I’ve known that he’s been working on issues with death since he found out about one of my miscarriages about a year ago. He became fascinated with death especially after having been introduced to Van Gogh’s art and life at school. The death question hadn’t come up for a few months. And I was really surprised that it came back in a moment like this. But I said, “Yes honey, my love will still be with you even when we’re dead.”
There were more tears, “I don’t want to die. I don’t want you to die.”
“I know honey. I know. I’ll still love you.” (I was in tears, too, by now.)
“I want other people to die. But I don’t want to die.” (I admit, this made me chuckle a bit.)
“My love will still be with you even when I can’t be with you. Will you remember that I’ll always love you?” (More tears on my part.)
Then I said, “Look I’ll show you. I’ll be on the other side of the door, and I’ll still love you. No, I won’t keep the door open.” He became upset again and cried, “But then I can’t see you.” When he calmed down eventually, I waved goodbye to him. I sat outside his door, and closed the door. He cleared his throat, I cleared my throat. He giggled, I giggled back. He coughed a bit, I coughed, too. There was more laughter now, and he started clapping. I clapped back. He laughed a few times then said he didn’t like it. So I stopped echoing him. He signaled a few more times and I didn’t reciprocate. Then he said, “I like it now. Do it again!” So we went back and forth on it some more.

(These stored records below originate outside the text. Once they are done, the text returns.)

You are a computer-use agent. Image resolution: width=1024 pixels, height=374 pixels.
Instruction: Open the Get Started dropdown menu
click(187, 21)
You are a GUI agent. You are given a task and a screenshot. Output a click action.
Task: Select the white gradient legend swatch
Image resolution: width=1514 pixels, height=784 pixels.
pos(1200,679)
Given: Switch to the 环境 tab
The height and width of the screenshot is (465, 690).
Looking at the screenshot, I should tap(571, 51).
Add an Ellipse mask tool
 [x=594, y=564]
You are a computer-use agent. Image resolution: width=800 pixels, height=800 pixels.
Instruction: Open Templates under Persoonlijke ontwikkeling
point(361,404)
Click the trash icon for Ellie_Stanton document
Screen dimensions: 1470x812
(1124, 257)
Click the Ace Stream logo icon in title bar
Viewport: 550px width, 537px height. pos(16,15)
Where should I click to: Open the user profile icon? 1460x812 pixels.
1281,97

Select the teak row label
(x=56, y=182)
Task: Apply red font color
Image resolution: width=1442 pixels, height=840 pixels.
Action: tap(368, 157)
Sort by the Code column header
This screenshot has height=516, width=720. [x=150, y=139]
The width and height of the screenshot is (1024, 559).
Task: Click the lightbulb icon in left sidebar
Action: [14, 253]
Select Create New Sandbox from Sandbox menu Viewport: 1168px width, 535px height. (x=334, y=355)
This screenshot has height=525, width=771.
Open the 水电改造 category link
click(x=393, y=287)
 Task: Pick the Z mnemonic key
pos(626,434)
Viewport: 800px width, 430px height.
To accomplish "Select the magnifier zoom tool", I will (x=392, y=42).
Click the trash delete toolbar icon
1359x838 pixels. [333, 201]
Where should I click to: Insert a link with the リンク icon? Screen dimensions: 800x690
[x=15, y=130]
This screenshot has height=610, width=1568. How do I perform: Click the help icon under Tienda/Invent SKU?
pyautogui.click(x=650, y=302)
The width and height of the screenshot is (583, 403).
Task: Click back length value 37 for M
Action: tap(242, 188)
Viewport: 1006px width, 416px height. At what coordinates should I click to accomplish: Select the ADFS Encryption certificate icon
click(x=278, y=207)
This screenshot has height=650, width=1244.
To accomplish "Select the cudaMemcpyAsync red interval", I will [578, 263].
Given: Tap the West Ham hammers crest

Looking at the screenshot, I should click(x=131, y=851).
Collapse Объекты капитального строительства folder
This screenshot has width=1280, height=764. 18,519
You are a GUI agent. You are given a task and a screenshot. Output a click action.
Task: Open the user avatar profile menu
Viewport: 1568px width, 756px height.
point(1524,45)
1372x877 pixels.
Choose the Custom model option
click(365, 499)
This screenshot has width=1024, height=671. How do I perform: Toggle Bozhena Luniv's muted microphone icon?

Eventually I said, “OK, you go to sleep now. Do you remember that I love you?” He said, “OK! Yes. Do you remember I love you?” I said yes, and he yawned.
I sat for a few more minutes and asked him a couple of more times if he remembered that I love him. He said yes and was quiet. Less than 10 minutes later I went in to check on him as promised, and he was asleep. I kissed his cheek. He opened his eyes a bit and nodded when I asked if he remembered I loved him. And then he went back to sleep.
The whole thing probably took an hour, which is no more than if I had stayed with him, or just left him. And it was a lot less stressful for both of us. I felt like I knew what I was doing. And he went to sleep calmly by himself. I hope his anxiety about separation (and maybe death?) is a bit relieved, too.
The next night we went through this again, but the session was shorter. Over the next few weeks, it became a ritual that I’d sit outside his door while he fell asleep. Sometimes he would come out and drag the chair over for me. Other times he would agree that I would do work or wash dishes instead of sitting by his door. Occasionally when he had trouble falling asleep, he would come out to make sure I was still there and get a hug. Then he would go back inside, leave the door ajar just a bit, and get back in bed and go to sleep. I still stay with him to chat for a bit in his bed after our bedtime stories. Occasionally I fall asleep while snuggling with him. But over all, bedtime had been much less struggle for both of us.